Home » World Food Day » Digital farming solutions: how to adopt ‘win-win’ approach to sustainable agriculture

Sidhartha Bhandari

Global Practice Lead, Food and Agriculture, Publicis Sapient

Shailesh Joshi

Managing Partner, Energy & Commodities, Publicis Sapient 

A digitally connected mindset in agriculture is key to implementing sustainable practices across the supply chain and creating shared commercial value for all stakeholders involved. 

Embracing sustainability and pursuing profitability with purpose are essential dimensions of a modern, responsible agribusiness business strategy. This transformative mindset, supported by advancements in digital, data and AI, represents a fundamental reorientation of business priorities that recognise the interconnectedness of economic, social and environmental factors crucial for long-term resilience. 

Helping farmers thrive digitally 

To improve outcomes for farmers, agribusinesses, their customers and the end consumer, digital transformation company Publicis Sapient is empowering agribusinesses globally to reimagine relationships and modernise ways of working across the supply chain while helping to develop sustainable business processes.  

Sid Bhandari, Global Practice Lead, Food and Agriculture, Publicis Sapient says: “Post-pandemic, there has been a renewed focus for agribusinesses globally to understand how sustainability can be at the centre of their business progress.

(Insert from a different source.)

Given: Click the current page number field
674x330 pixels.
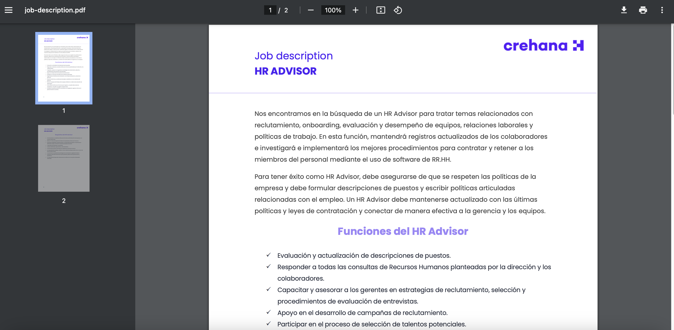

Farmers are crucial in this process to achieve those goals. Given our richness of experience from ‘farm to boardroom,’ we are in the middle of this, helping clients progress on their sustainability goals in a holistic way.”  

For instance, their work with a global commodities trading business, operating in 80 countries for 150+ years, has helped deliver economic, social and environmental benefits for multiple stakeholders across the supply chain. “This involved co-creating a unified farmer-centric digital solution for 20,000 farmers across 17 countries, which enabled farmers to be more effective at commercial arrangements for their commodities while engaging with agribusinesses — be it faster payments, better commodity prices and enhanced inventory visibility,” explains Bhandari. 

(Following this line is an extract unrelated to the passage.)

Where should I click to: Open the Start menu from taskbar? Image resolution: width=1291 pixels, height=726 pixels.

Post-pandemic, there has been a renewed
focus for agribusinesses globally to understand
how sustainability can be at the centre
of their business progress.

Sidhartha Bhandari

Getting more out of data to achieve profitability with purpose  

Publicis Sapient helps clients maximise value from their data by examining every aspect of the business to ensure sustainable practices. “For example, a cocoa importer based in EU must certify that every bean is deforestation-free. We partnered with them to meet their immediate goals and inspired the agribusiness to achieve co-benefits like fair wages and no child labour, delivered at an incremental cost to deforestation data,” explains Shailesh Joshi, Managing Partner. 

They also help to provide data analysis on practices and interactions throughout supply chains, so the focus is also to create commercial value for participants. For instance, a big challenge today is to calculate accurate and reliable value of carbon abated in the supply chain. Joshi adds: “We build products and services to measure carbon intensity at various stages of the supply chain — to optimise not just cost but carbon footprint, too. It’s therefore a win-win for sustainability and business.” He cites the example of measuring the effectiveness of regenerative practices for farmers and looking at farming waste.  

AI further levels the playing for farmer inclusion 

Joshi believes artificial intelligence (AI) will become a key technology for future growth and farmer inclusivity. The advancements in generative AI (GenAI) have opened up a host of use cases across precision farming, crop breeding, supply chain, marketing and sales.  

For instance, the agriculture supply chains are marred by manual processes, documentation and emails. According to a study by the Food and Agriculture Organization of the United Nations (FAO), the agricultural supply chain generates an estimated 1.5 trillion documents and 100 billion emails per year. GenAI is ideal to reduce these and effectively extract information from them to bring efficiencies, cost savings and ease of doing business both for agribusiness and farmers. 

As the technology continues to develop, we can expect to see even more impactful applications of GenAI in this sector to foster equity in the supply chain while furthering the sustainability agenda globally.